◆ **Work required**: Return exactly the lines from the one containing "The width and height of the screenshot is (1061, 924)." through the last line of the records below, both included, and leave out any pictures.
──────────
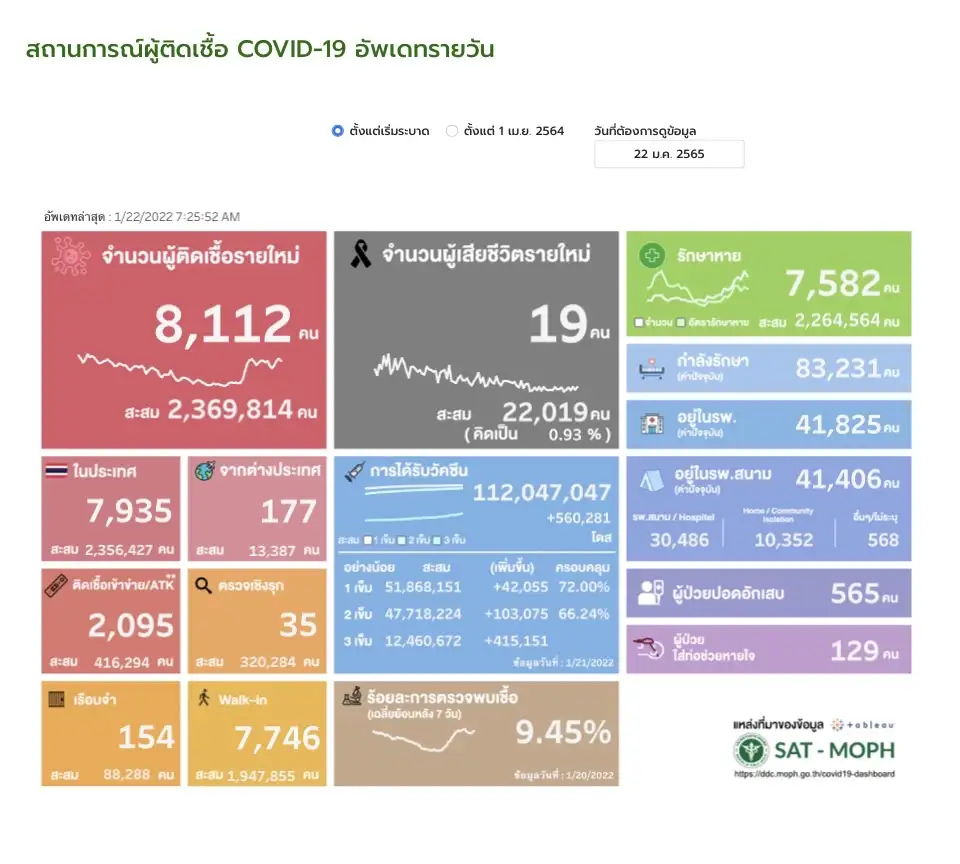The height and width of the screenshot is (864, 960).
Task: Click the Thai flag icon for ในประเทศ
Action: [56, 470]
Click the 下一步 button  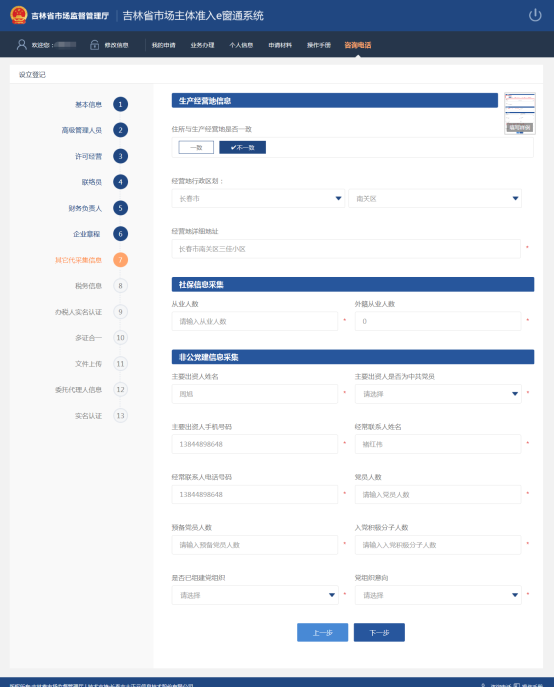[379, 633]
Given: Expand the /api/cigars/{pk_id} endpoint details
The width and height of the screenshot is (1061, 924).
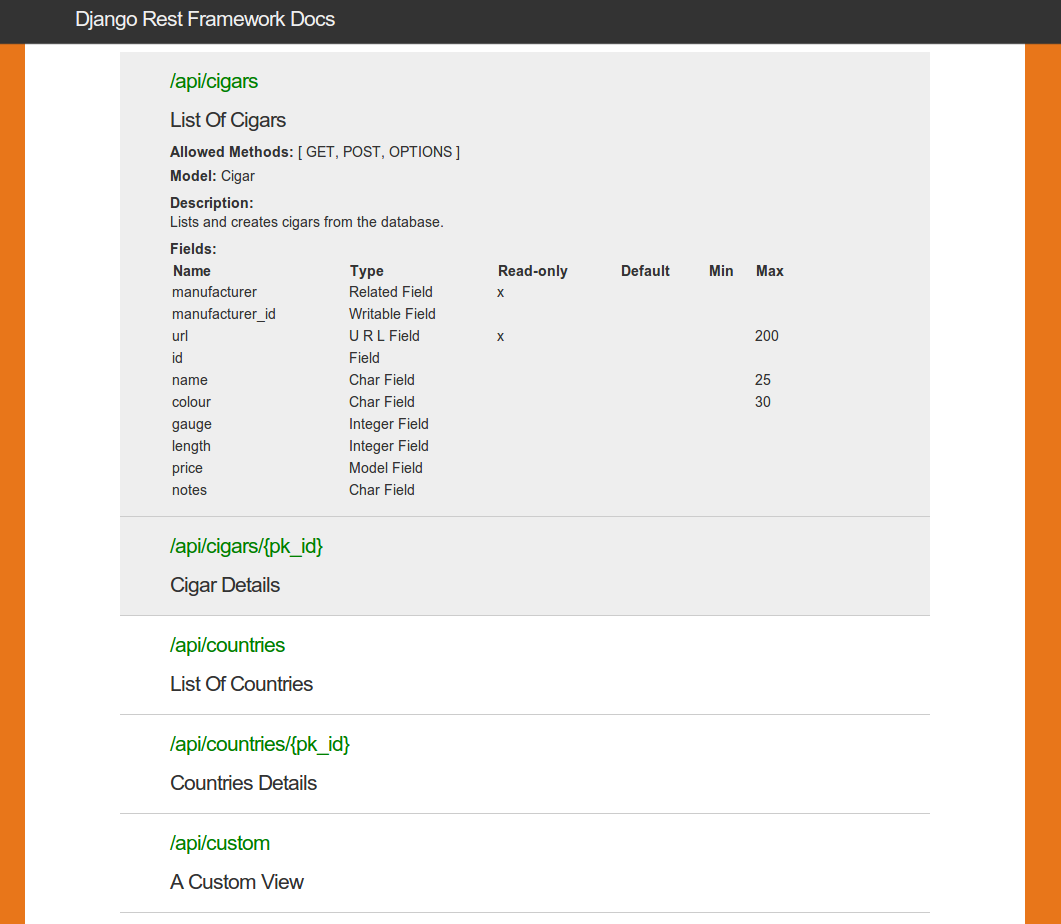Looking at the screenshot, I should (x=246, y=546).
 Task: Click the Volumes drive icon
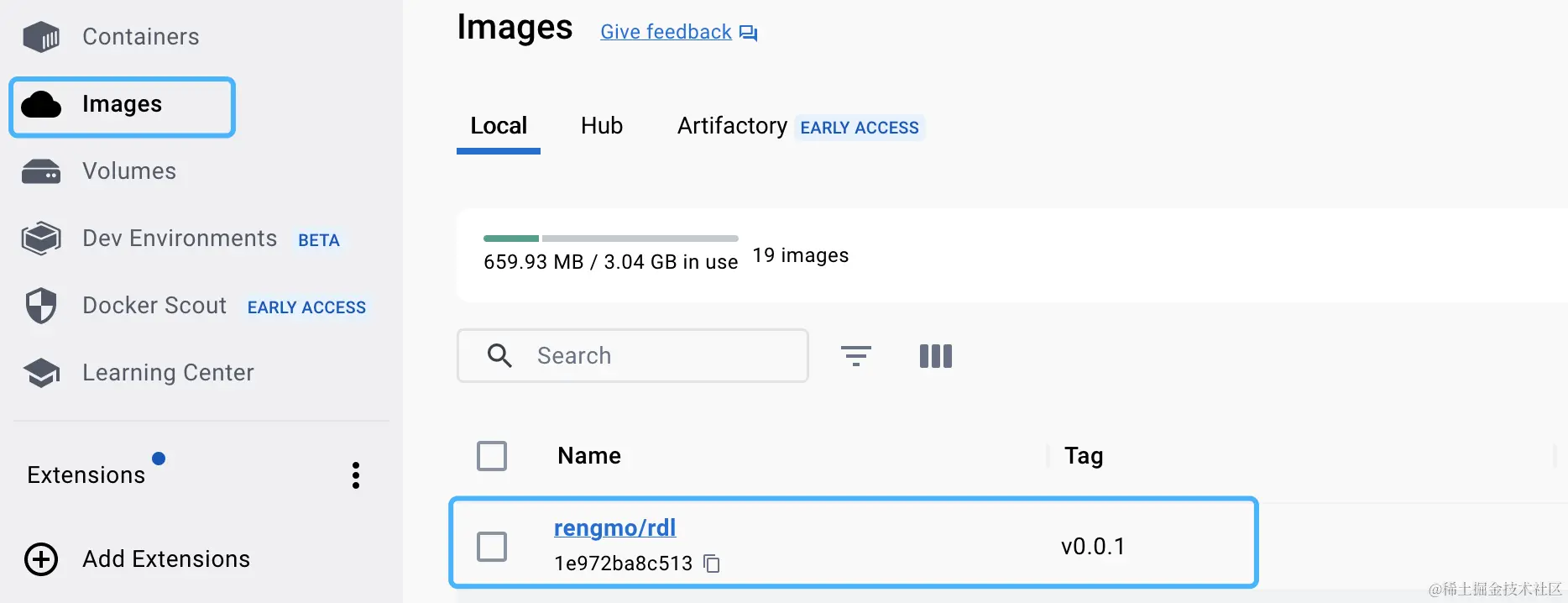point(41,171)
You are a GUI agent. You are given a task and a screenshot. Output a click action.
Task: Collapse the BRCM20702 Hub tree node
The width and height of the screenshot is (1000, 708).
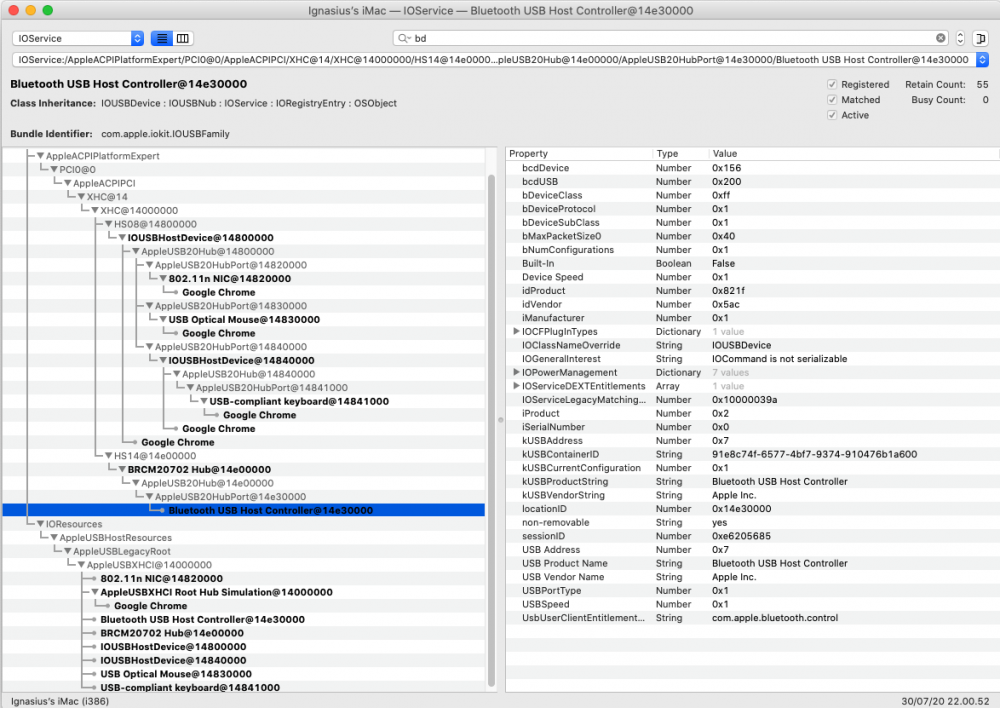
──────────
◆ **Task output**:
The width and height of the screenshot is (1061, 924).
Looking at the screenshot, I should (x=246, y=546).
 Task: Click the Volumes drive icon
point(41,171)
You are a GUI agent. You are given a task and a screenshot. Output a click action.
Task: Collapse the BRCM20702 Hub tree node
The width and height of the screenshot is (1000, 708).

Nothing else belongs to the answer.